On Wednesday, 74 days after U.S. forces joined the military operation in Libya, President Obama seemed to run out of goodwill on Capitol Hill.

A group of both liberals and conservatives — defying the leaders of both parties — threw their support behind a bill to pull the U.S. military out of the Libya operation. That prospect led GOP leaders to shelve the bill before it came to a vote.

That episode signaled how abruptly the politics of U.S. warmaking have changed, as the intervention in Libya follows a bloody, weary decade in Afghanistan and Iraq.

Now, a Democratic president has asked the country to support a new military action and missed a legal deadline that required him to get Congress’s authorization.

In response, an antiwar movement has appeared in an unlikely place: a House dominated by the Republican right.

“We are in control in the House, and we want something on the floor,” said Rep. John Campbell (R-Calif.), one of a number of conservatives who called Wednesday for a showdown with Obama. “Put a resolution up, and let us express . . . to the president that ‘you no longer have the authority of this Congress to conduct military operations in that country.’ ”

Since the beginning of the Libyan operation, congressional leaders have been quietly supportive of Obama — but mostly just quiet. In the Senate, a resolution in support of the president is still waiting for a vote.

In the House, GOP leaders had said little on the subject, even after Obama missed a deadline set in the 1973 War Powers Resolution. That law required him to obtain congressional permission within 60 days, a deadline that passed last month.

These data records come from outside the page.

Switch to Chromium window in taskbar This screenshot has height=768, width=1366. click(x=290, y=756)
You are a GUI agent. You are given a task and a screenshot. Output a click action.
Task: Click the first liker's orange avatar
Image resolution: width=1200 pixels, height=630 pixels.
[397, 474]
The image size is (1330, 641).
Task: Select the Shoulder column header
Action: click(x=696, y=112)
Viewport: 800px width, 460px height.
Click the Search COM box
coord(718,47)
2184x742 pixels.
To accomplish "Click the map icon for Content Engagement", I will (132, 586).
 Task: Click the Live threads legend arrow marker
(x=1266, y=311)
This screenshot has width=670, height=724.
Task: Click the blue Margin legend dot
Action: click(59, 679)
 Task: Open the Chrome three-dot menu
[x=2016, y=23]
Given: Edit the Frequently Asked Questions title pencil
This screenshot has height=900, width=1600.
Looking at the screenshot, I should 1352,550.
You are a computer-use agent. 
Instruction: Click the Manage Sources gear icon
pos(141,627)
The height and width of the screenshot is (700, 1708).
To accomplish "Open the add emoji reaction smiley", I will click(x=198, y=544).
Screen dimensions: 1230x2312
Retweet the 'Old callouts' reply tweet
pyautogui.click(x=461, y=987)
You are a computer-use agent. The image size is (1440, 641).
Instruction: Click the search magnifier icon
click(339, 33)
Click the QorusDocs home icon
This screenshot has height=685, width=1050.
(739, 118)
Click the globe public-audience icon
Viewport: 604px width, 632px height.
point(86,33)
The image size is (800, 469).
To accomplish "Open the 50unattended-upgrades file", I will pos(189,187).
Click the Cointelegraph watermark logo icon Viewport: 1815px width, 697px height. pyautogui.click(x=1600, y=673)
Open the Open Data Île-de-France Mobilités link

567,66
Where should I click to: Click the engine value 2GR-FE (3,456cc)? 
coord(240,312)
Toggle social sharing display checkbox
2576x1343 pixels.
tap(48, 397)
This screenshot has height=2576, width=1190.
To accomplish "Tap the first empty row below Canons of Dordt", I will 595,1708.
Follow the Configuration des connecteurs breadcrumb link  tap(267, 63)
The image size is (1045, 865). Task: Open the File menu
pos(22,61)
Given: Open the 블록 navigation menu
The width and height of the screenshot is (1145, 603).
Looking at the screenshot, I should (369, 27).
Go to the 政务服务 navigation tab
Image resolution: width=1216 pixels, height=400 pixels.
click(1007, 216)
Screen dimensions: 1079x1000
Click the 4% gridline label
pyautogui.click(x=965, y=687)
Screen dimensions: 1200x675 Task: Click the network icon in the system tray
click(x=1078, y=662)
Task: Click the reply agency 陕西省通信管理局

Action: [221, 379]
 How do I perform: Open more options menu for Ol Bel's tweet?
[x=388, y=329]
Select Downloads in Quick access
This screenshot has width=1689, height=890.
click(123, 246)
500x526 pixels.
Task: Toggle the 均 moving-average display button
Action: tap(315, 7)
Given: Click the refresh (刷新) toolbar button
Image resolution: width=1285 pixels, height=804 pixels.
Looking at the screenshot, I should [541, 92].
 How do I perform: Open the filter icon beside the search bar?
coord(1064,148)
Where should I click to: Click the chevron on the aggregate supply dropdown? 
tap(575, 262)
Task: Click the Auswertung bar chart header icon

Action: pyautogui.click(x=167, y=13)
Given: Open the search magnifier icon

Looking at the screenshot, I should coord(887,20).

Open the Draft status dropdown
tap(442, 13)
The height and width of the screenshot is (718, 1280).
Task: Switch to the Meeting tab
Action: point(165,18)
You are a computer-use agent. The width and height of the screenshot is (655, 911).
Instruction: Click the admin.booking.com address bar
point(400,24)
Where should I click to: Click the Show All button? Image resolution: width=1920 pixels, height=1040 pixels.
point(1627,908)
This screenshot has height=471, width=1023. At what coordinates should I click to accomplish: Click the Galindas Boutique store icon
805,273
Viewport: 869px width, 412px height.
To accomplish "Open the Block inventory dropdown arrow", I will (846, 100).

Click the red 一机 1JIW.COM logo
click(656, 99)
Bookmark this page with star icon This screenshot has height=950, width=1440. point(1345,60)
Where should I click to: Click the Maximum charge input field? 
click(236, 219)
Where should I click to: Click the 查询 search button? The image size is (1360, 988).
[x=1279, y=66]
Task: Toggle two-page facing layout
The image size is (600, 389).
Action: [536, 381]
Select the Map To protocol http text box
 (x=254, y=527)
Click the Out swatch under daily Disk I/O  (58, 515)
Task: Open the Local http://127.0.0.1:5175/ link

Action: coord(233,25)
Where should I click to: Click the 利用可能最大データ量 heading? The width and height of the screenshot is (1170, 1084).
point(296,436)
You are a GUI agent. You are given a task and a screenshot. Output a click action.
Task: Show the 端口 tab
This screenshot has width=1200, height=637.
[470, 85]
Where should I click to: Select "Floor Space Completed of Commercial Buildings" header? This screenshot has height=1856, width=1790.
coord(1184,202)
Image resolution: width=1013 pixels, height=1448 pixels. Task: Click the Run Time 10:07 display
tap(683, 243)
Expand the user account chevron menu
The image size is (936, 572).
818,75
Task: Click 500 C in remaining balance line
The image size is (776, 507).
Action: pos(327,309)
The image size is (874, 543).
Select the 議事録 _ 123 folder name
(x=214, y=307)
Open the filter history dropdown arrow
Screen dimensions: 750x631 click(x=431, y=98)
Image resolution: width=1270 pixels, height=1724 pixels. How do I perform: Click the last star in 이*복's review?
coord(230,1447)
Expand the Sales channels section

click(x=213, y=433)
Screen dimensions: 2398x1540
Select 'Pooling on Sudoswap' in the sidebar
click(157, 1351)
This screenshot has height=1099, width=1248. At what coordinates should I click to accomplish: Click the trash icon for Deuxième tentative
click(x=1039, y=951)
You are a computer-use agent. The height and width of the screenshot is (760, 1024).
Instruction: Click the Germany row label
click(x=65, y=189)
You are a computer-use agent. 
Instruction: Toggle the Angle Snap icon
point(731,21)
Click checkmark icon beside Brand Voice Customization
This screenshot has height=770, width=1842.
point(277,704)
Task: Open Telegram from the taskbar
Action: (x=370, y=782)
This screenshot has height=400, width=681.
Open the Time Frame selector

“His intention is not to undermine the commander in chief, at a time when we have troops in harm’s way,” Kevin Smith, a spokesman for House Speaker John A. Boehner (R-Ohio), said Wednesday.

But also on Wednesday, discontent with that military operation — and with warmaking in general — seemed to boil over.

An early warning had come the week before, when the House narrowly voted down a proposal to demand a speedy transition of U.S. forces out of Afghanistan. In 2010, a similar bill garnered 162 votes in defeat, including nine Republican votes. This time, it still lost — but with 204 votes, including 26 Republican votes.

On Wednesday, the bill at issue was far more drastic. Introduced by Rep. Dennis J. Kucinich (D-Ohio), it would demand that Obama withdraw forces from the Libyan operation within 15 days. That would be a crippling loss for the NATO-led campaign, which relies heavily on U.S. air power.

The resolution looked, a week before, like a legislative long shot.

Then, on Wednesday, it wasn’t.

“There’s been disquiet for a long time,” said Rep. Jeff Flake (R-Ariz.), one of those who supported it. “Republicans have been too eager to support some military ventures abroad. And this, I think, is perhaps a little more consistent with traditional conservatism."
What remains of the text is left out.